Roanoke Prevention Alliance Week

by J.D. Carlin

Resilience Week 2020 runs from May 3 – 9. As part of the Roanoke Prevention Alliance’s (RPA) role in helping children, youth and families build resilience in the City of Roanoke they are proud to support the Roanoke Youth Leadership Alliance (RYLA). The youth who make up the RYLA are middle school students who have come together to create positive change in their community. The RYLA is supported by RPA and Blue Ridge Behavioral Healthcare (BRBH) staff. All of the youth involved this year are 6th grade students, plus one 8th grader, and all attend Roanoke City Public Schools.

In the past, members have led a Social Norms Marketing Campaign, presented multiple times to Roanoke City Council, conducted surveys of alcohol retailers and completed a Sticker Shock campaign. This year’s members have focused on learning how they can be resilient and how they can help others to be resilient.

Like most of us right now, our youth leaders are homebound. They are keeping up with schoolwork, spending time with family and communicating with friends via technology. We thought it would be a good time to ask them how they were doing, and equally important, what they are doing to deal with the current situation they are forced to be in. We asked four of our youth leaders for their thoughts on what they are doing to be resilient and how being part of the RYLA has helped them develop some of their resiliency skills.

Initially, the youth leaders shared they are doing mostly the same types of things most people are doing, especially other middle school-aged youth.

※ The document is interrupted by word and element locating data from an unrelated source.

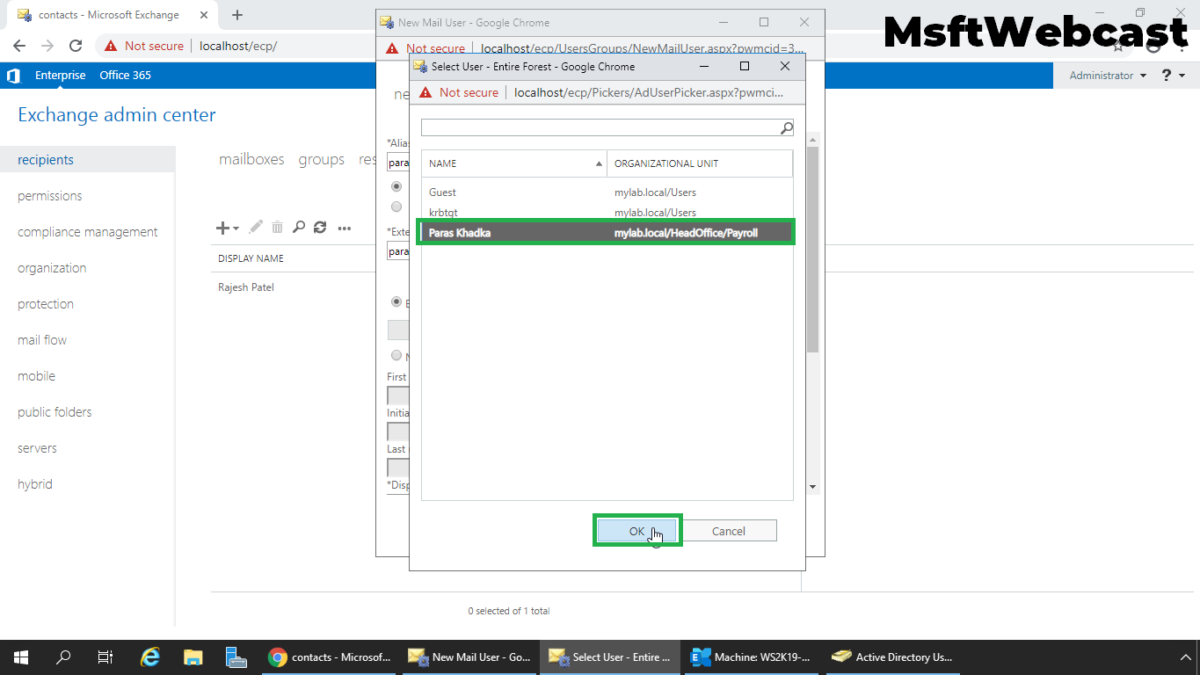
Task: Select the Existing user radio button
Action: pyautogui.click(x=396, y=301)
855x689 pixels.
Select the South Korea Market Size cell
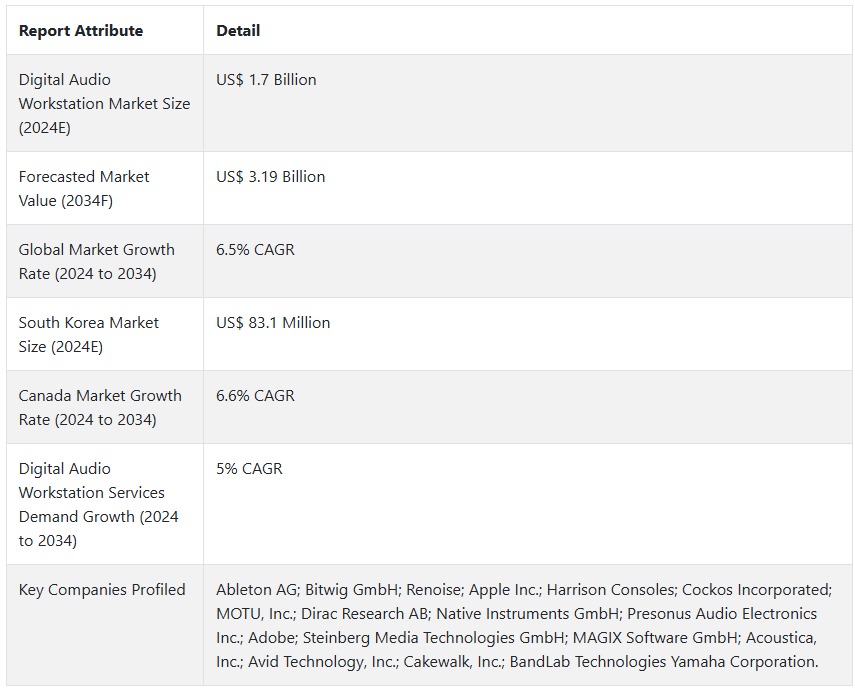[89, 334]
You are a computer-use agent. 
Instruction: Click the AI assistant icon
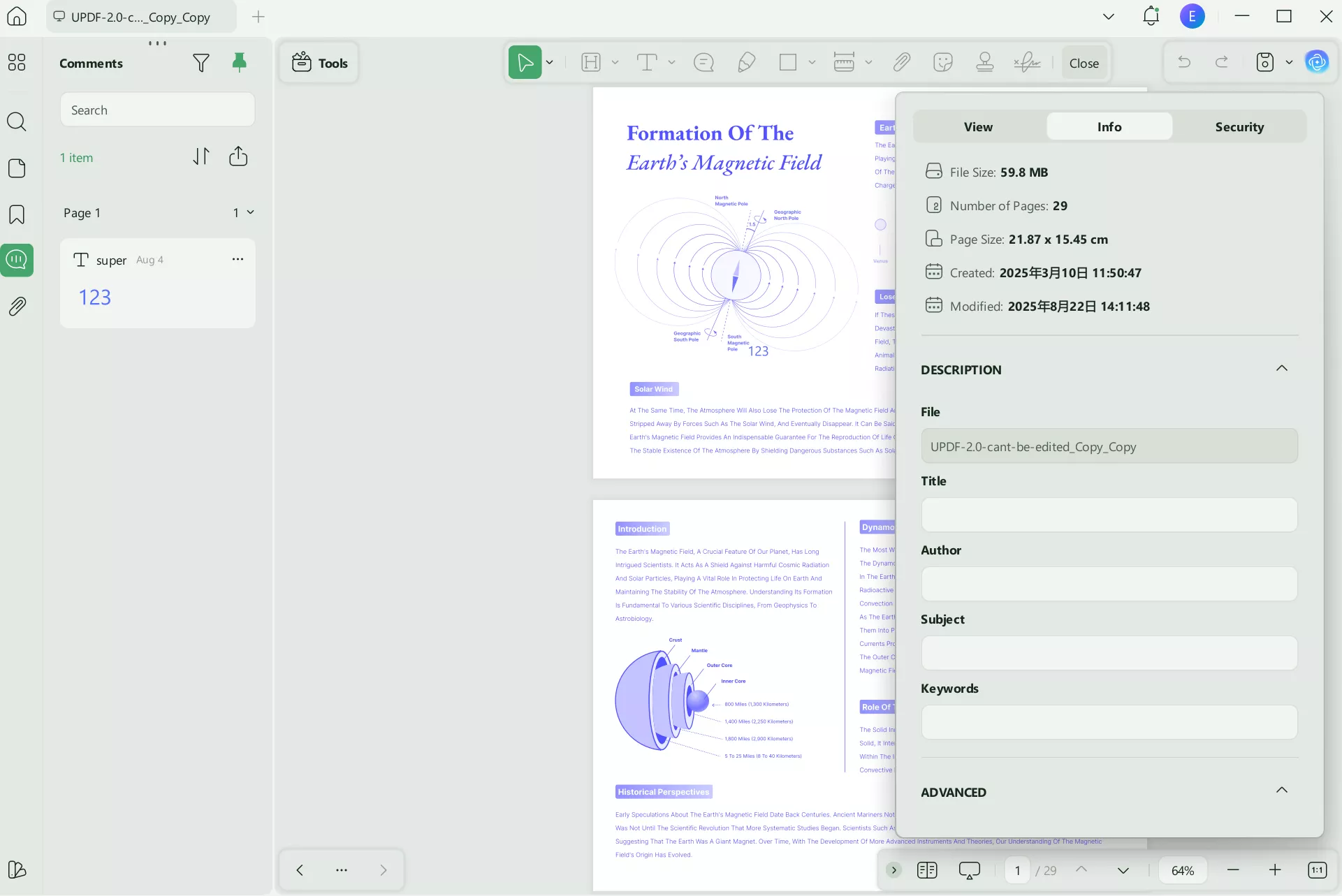[1318, 61]
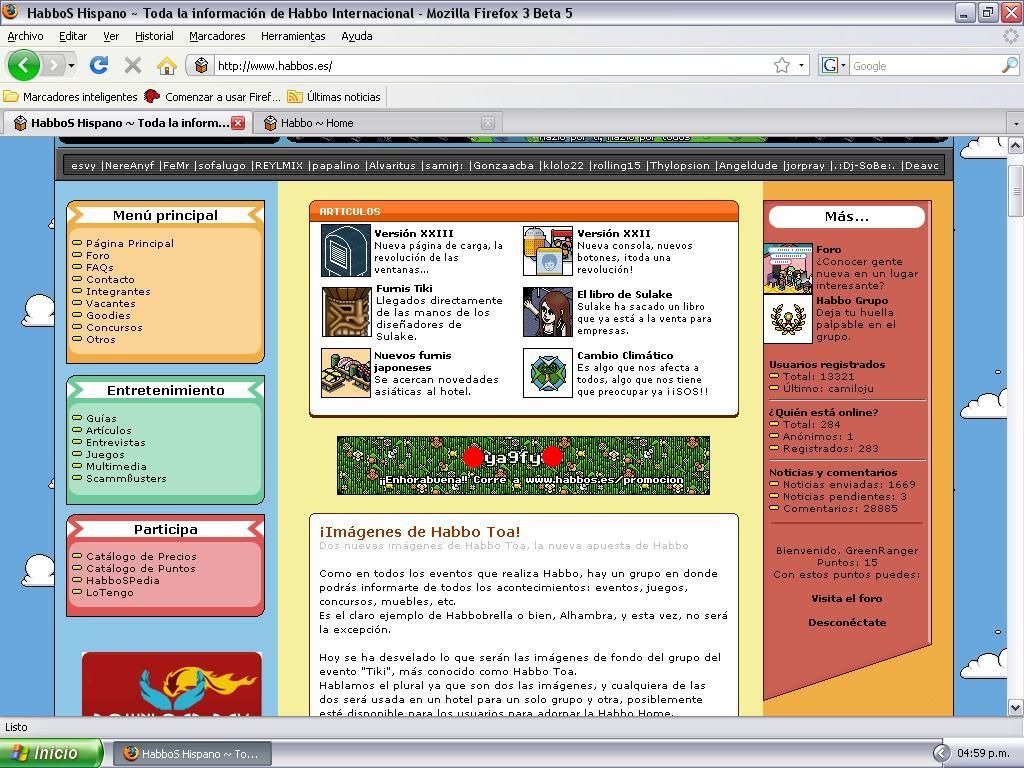
Task: Open the list all tabs dropdown
Action: pyautogui.click(x=1015, y=123)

Steven said, “video games never get old.” Josiah shared that his “family has been spending time together.” Emily is taking the opportunity to learn a new skill, riding a bicycle! In addition, Jasmara is taking time “being artistic and tapping into [her] creative side.”

As we talked more, however, the youth became more insightful and realized that “just being positive” was something they were in control of and that they had power to decide how they saw things. Moreover, they want to “keep my brain working” and get outside for “walks with mom to…see something different.”

When asked about their participation as members of the RYLA, it was fantastic to hear how much the youth feel they are affecting their hometown. Jasmara said her time with the RYLA has shown her how to be responsible and respect her community. In addition, she likes “helping people with their issue and the community in general.”

Steven said that he likes being part of the RYLA, “because I feel good. It feels like I am adding to my community.” Josiah shared that he has discovered, “It’s a good way to feel and know you’re spreading positivity. You’re helping other people to feel better.”

The thing is, as much as we can brag about our youth members, with good reason, we want to send the very important message that their families are no different from anyone else’s right now. All families can make the choice to be involved with each other, choose to be as positive as possible and do things that allow those positive feelings to shine. Do puzzles together, watch a movie as a family, have a pillow fight. Go for walks, remembering to talk while together, share your concerns, build trust and closeness. Almost all of us are now with the people we are closest to in the world. And while it may not seem like it, we have a great opportunity to strengthen those relationships, because we know that when we feel like we have people we can count on…we are all more resilient.